Thursday, Raleigh’s Planning Commission will examine rezoning parcels for mixed use as part of the “Downtown South” district.
However, two groups are raising concerns about the plan’s potential impact on the surrounding neighborhood.
“You shouldn’t add anything that’s not going to enhance and enrich the lives of those that already live there,” said Sade Gilbert. “If it’s not going to enhance and enrich, then it’s going to displace them. So where are they going to go?”
Sade Gilbert lives in southeast Raleigh and is a member of Livable Raleigh, a community organizing and advocacy group.
Gilbert said she was initially excited about the proposal to build a soccer stadium with retail, restaurants and housing south of the city.
“Raleigh is growing. You have people moving here every day. That’s an exciting place to be in Raleigh as is. You add a stadium, even more excitement,” Gilbert said.

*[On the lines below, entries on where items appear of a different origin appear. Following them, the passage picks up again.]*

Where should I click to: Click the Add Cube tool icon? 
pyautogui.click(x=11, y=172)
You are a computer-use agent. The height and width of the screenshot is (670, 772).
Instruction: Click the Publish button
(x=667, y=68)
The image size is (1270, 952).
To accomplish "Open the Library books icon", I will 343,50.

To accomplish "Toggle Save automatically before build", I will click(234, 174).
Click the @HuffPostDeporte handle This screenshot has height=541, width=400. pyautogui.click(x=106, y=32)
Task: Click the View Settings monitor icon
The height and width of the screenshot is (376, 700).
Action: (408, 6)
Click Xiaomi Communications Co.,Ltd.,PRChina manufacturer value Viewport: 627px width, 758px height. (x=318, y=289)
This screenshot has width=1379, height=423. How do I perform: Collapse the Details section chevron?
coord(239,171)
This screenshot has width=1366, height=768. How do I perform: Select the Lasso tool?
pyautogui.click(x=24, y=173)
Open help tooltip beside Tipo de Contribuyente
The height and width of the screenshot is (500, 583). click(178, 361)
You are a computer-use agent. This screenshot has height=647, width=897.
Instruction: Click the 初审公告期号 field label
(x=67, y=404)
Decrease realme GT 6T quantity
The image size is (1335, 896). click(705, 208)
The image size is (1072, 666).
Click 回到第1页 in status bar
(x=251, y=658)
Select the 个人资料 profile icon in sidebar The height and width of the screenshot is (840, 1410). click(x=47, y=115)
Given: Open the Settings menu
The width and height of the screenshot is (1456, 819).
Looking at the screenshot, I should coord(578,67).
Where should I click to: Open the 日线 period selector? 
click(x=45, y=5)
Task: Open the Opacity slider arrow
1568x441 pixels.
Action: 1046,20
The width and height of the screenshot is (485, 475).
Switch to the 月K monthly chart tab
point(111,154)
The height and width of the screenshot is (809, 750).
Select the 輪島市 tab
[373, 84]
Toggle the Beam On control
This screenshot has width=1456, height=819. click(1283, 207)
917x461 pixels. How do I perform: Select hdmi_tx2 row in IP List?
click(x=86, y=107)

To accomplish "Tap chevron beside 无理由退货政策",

However, Liveable Raleigh worries the plan will negatively impact historically-black communities in southeast Raleigh.
Specifically, Gilbert is concerned about access to affordable housing.
Gilbert said she does support the plan, so long as it’s done responsibly and with equitable access to the district.
“We just want a plan that shows you’ve taken into consideration the people who live there and you actually have a plan for how they are going to live while the stadium is being built and after. So, they can indulge and have fun,” she said.
Another group, ONE Wake, also has concerns about Downtown South’s impact on the environment and the surrounding communities.
“Black and brown people have been displaced and not reaped the benefits of the geography they once occupied. We don’t want that history to repeat itself,” said Rev. Jemonde Taylor of St. Ambrose Episcopal Church.
Taylor said his church, and the historic Rochester Heights district, are prone to flooding.
An issue he fears will worse if steps aren’t taken.
He says his church is about three-quarters of a mile downstream along Walnut Creek from the Downtown South proposed site.
The creek runs right through the planned district.
“If the development goes through with unmitigated flood water, I am convinced that Saint Ambrose will flood because our church is in a floodplain,” he said.
Despite his concerns, Taylor said he believes the project could have “tremendous benefits” for the community.
Kane Realty did not respond to CBS 17’s request for an interview.
On Oct. 5 during a virtual town hall for property-owners within 1,000 feet of the project site, an associate director at Kane, Josie Reeves, addressed the flooding concerns.
“We are humbly accepting the challenge and we are seeking help and have already employed the help of environmental agencies,” said Reeves.
On the Downtown South website, Kane says “affordable and workforce housing are an integral part of the Downtown South plan. While the development project does not displace any residents today, delivering housing options in the project area is key to a live-work-play environment. The developers are already in discussions with various housing developers to consider different options and price points.”
Thursday, the Planning Commission’s will examine rezoning requests to determine if they are in the public interest.
The commission will make a recommendation to the City Council, who will then hold a public hearing.
Plans for the $2 billion sports and entertainment district were unveiled in June 2019.
The project would sit at the intersection of South Saunders Street and Interstate-40, and include a 20,000-seat open-air stadium with street-level retail, office space, and housing.
Developers said the project could bring $3.8 billion in economic activity over the next 15 years, and 5,900 jobs.
The district would be privately funded but needs $13 million per year from Wake County’s hotel/motel taxes.
If approved construction would begin in phases with the first to begin in late 2021.
The goal is to have phase one complete by the end of 2023.